Transcribe the part of the fleet telematics article below, character for character, beginning at the words "Openshaw is a" and stopping after the words "to reduce incidents.".

- [Extract]:
- - - - - - -
Openshaw is a firm believer in the power of word of mouth. As well as looking to recruit EV champions for vans, he has a number of safety champions across the fleet to highlight and improve risk management.

He has also set up a steering group to look at how to use the telematics data to reduce incidents.

Chaired by the company’s insurance broker, the group also consists of operation directors and senior and junior managers.

“The insurance broker has got a wealth of knowledge on how to put information on collisions across to different businesses, guiding them on how to reduce accidents,”says Openshaw.

“The aim is this committee will win buy-in from the top down first and then they will take it out to get local drivers involved.”

Telematics data is also used to identify collision trends to highlight areas for training, as well as potential efficiency improvements such as reducing fuel use through cutting idling.

“We can see that vans have arrived on site, but they’ve been sitting there for an hour with their engines on so the driver can keep warm,” says Openshaw.

“Why are they doing that? Because there’s no welfare on site. Should there be? We can use telematics to help us with things like that.”

Openshaw joined the group to oversee the plant and transport department 14-15 years ago and has been in his current more strategic role for around four years. 

Together with group fleet controller of 20 years Sue McGuigan, he manages most functions in-house.
- - - - - - -
- [Material shown]:
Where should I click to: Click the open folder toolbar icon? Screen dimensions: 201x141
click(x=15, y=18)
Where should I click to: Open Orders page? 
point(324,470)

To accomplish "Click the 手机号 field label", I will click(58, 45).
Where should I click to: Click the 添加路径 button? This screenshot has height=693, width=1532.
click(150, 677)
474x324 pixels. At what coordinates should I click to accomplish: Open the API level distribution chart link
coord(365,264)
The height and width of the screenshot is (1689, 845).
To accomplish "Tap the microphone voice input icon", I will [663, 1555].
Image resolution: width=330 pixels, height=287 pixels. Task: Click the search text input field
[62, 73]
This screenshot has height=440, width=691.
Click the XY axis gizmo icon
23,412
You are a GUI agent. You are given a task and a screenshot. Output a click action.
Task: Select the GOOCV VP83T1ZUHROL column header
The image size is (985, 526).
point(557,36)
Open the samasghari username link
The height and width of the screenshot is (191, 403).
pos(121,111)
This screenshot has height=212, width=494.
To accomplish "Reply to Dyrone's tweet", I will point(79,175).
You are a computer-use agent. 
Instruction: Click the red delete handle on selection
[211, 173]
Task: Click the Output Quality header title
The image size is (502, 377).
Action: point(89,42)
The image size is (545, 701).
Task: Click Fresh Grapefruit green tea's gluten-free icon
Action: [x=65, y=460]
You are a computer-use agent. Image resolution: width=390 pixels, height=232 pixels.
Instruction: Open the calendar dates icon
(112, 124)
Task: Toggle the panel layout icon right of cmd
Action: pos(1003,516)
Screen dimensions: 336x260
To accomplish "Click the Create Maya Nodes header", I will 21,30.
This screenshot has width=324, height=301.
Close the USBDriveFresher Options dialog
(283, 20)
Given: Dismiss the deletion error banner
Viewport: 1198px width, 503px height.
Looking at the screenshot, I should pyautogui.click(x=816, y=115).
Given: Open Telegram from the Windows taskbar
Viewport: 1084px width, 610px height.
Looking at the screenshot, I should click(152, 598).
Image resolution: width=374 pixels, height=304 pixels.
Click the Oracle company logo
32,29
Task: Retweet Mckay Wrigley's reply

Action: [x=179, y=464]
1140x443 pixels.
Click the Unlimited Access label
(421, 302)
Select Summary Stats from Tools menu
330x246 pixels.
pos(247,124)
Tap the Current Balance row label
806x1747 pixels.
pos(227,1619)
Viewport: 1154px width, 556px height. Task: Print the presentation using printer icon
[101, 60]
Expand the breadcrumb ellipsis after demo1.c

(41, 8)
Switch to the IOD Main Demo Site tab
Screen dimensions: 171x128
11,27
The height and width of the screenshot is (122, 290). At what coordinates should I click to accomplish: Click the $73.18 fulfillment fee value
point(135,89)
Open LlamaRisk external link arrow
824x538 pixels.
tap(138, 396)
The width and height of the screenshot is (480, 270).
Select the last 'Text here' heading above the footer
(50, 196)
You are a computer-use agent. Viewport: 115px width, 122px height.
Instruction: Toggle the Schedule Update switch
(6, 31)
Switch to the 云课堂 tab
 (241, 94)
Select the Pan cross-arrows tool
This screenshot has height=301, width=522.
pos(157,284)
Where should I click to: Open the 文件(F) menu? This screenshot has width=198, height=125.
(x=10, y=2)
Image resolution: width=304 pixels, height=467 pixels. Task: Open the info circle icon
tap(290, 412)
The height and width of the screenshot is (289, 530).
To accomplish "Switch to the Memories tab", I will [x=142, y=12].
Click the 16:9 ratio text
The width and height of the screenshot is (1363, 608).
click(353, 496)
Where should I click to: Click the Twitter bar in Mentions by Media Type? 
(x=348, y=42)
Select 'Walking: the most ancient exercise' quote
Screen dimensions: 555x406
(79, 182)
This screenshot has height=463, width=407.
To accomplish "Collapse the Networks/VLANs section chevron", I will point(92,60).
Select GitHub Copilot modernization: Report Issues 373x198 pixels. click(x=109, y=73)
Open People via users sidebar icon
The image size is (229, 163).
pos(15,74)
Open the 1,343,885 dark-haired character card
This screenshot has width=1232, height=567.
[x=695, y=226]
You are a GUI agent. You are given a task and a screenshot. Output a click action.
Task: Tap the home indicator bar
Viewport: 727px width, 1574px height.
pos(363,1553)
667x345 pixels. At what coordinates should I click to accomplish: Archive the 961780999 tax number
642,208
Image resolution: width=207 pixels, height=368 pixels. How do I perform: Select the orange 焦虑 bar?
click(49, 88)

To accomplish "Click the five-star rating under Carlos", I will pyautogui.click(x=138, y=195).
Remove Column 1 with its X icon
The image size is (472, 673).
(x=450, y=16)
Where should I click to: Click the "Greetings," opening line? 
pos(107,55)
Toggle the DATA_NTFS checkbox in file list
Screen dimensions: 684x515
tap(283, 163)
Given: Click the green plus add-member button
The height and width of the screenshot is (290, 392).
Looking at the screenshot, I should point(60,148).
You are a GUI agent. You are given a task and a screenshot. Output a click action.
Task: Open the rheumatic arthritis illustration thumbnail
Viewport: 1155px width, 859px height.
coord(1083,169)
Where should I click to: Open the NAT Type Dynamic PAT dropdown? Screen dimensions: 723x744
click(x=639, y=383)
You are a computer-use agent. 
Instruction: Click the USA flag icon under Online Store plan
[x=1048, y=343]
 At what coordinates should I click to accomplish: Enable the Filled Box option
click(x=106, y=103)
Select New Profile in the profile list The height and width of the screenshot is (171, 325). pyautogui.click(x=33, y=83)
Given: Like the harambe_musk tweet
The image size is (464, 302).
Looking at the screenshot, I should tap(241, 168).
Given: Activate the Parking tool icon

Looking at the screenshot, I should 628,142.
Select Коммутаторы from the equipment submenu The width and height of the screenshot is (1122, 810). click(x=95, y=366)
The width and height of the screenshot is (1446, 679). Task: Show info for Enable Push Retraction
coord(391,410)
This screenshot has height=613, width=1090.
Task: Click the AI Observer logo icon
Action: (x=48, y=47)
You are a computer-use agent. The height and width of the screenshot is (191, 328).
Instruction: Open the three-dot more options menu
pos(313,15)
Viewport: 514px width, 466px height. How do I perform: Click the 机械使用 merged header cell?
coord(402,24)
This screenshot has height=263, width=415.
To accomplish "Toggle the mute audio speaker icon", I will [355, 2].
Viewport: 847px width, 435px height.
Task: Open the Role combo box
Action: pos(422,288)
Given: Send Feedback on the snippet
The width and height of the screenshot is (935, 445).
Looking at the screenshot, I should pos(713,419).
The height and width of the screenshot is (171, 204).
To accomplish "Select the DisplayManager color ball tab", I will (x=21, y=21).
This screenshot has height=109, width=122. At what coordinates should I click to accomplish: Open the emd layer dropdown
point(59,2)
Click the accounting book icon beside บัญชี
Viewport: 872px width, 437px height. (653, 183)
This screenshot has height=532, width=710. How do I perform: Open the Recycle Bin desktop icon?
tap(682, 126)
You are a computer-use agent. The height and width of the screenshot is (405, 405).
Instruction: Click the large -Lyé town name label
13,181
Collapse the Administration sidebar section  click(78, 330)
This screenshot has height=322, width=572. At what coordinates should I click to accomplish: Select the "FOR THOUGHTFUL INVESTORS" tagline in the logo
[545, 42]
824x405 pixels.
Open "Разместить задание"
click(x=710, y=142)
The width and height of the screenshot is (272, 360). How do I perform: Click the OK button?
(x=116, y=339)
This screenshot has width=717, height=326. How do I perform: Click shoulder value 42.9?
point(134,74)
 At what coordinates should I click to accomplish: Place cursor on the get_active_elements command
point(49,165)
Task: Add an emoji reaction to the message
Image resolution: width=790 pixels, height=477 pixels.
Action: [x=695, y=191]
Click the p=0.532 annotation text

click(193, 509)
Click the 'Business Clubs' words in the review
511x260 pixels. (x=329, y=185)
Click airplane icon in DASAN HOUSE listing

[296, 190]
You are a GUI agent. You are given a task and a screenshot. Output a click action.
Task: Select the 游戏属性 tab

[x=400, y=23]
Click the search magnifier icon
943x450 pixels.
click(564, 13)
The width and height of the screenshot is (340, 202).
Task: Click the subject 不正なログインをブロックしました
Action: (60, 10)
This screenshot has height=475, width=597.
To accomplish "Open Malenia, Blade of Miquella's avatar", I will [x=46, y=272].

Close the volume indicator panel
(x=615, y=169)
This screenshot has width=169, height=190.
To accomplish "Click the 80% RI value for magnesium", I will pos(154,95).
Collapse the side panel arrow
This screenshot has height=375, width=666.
- - - - - - -
- [Result of this task]:
Openshaw is a firm believer in the power of word of mouth. As well as looking to recruit EV champions for vans, he has a number of safety champions across the fleet to highlight and improve risk management.

He has also set up a steering group to look at how to use the telematics data to reduce incidents.